(Short task 1): Copy the records verbatim, from the line with "690x326 pixels. How" up to and including the line with "coord(70,72)".

(Source text):
►

I haven't seen a mosquito here since mid Sept. Been a cool fall so far, but i guess the cold has been worth it to get rid of the skeeters.


----------



## Tx Jim (Jun 30, 2014)

So much for the old statement "every thing is larger in Texas". 

Does OFF(Deet) have any type of affect on those MONSTERS?


----------



## StxPecans (Mar 3, 2018)

This spring i was repairing fences from hurricane harvey damage on the Guadalupe river bottom. They were abiut the same in the picture. Off deepwoods had no effect on them. It was really hot sticky sweaty weather with absolutely no breeze. You could spray down with repellant and 5 min later be covered. They were even trying to go in your mouth it was the worst I have ever seen. Wasnt as bad a few days later when the wind started blowing. Made for a long 2 or 3 weeks of fence repair.
Since we were pulling alot of sticks, limbs, logs, and just debris off fence we did have lots of little smoldering fires for smoke and it did help some but these things were just so thick.


----------



## mlappin (Jun 25, 2009)

A couple of years ago we had 13" of rain in like 36 hours, mosquitos were so bad you had to take a bath in deet to even go outside at noon.


----------



## broadriverhay (Jun 13, 2014)

I’m on Broad River. They are not too bad around my barn but this was on the edge of the field in some tall grass in a damp area. I’ve never seen them this bad. I was in the cab and did not open the door. I don’t know if deet would be effective or not.

◄

(Material for this task):
►

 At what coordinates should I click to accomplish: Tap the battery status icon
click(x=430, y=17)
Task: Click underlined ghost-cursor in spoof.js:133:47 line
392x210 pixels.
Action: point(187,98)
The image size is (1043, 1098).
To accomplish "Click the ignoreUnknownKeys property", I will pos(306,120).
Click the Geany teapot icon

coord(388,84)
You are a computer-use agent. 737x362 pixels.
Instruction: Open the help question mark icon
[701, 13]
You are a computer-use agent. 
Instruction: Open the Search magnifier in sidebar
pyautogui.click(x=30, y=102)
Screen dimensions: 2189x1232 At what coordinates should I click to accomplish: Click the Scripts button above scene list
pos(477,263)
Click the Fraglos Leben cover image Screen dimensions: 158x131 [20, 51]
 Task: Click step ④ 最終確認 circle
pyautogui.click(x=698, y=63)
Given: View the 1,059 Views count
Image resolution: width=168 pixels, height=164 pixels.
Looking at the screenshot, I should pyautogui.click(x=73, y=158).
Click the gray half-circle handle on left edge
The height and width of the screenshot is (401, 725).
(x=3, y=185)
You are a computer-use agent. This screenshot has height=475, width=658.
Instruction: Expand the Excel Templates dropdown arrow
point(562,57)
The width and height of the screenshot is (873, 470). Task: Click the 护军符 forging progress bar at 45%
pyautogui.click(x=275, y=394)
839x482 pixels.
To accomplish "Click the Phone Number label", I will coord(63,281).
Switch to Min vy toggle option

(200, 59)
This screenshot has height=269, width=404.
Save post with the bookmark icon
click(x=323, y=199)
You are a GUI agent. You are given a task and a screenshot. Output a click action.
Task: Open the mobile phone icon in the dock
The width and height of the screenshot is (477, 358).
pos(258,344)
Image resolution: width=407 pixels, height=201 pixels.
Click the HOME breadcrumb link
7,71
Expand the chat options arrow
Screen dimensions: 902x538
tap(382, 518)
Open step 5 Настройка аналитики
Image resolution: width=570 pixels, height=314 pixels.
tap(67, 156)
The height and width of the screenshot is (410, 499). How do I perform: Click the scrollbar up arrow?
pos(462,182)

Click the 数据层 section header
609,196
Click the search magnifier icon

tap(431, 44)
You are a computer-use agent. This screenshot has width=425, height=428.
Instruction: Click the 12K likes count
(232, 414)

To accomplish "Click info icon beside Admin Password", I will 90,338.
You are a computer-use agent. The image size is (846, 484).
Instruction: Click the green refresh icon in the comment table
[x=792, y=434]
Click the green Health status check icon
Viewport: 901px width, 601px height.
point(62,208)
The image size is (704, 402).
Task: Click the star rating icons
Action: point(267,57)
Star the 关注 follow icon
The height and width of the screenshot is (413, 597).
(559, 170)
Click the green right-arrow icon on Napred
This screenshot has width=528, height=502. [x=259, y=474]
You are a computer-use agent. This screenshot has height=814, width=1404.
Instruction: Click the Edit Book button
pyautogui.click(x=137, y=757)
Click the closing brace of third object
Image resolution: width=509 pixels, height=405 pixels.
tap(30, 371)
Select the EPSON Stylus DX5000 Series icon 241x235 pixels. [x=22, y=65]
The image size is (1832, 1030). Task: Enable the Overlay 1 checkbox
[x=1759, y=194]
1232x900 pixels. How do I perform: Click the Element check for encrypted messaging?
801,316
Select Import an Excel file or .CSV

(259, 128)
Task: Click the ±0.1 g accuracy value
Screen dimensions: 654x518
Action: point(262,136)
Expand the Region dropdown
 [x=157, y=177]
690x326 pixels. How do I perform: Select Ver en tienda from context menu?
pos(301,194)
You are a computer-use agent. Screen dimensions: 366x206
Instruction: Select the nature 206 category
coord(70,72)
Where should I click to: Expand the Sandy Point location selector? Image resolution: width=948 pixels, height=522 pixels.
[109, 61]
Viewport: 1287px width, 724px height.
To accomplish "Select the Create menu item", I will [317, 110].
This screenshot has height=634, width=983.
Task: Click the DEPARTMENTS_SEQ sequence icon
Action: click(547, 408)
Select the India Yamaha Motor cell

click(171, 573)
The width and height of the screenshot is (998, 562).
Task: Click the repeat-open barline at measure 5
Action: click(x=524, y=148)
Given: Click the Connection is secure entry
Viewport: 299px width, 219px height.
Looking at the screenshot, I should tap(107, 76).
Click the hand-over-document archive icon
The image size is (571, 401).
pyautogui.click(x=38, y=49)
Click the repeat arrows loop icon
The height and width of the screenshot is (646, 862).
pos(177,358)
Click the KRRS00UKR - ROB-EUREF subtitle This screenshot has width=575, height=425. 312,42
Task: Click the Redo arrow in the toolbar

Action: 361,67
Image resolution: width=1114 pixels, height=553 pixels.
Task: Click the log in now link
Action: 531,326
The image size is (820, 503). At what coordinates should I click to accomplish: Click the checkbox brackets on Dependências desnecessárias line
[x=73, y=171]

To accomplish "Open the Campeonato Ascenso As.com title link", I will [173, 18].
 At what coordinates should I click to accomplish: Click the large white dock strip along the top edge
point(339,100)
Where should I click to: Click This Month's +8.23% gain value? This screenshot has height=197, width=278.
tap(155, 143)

◄

(Short task 2): In the forum thread about mosquitoes, what repellent did the person repairing fences on the Guadalupe river bottom say had no effect?

(Task response 1):
690x326 pixels. How do I perform: Select Ver en tienda from context menu?
pos(301,194)
You are a computer-use agent. Screen dimensions: 366x206
Instruction: Select the nature 206 category
coord(70,72)

(Task response 2): Off Deep Woods.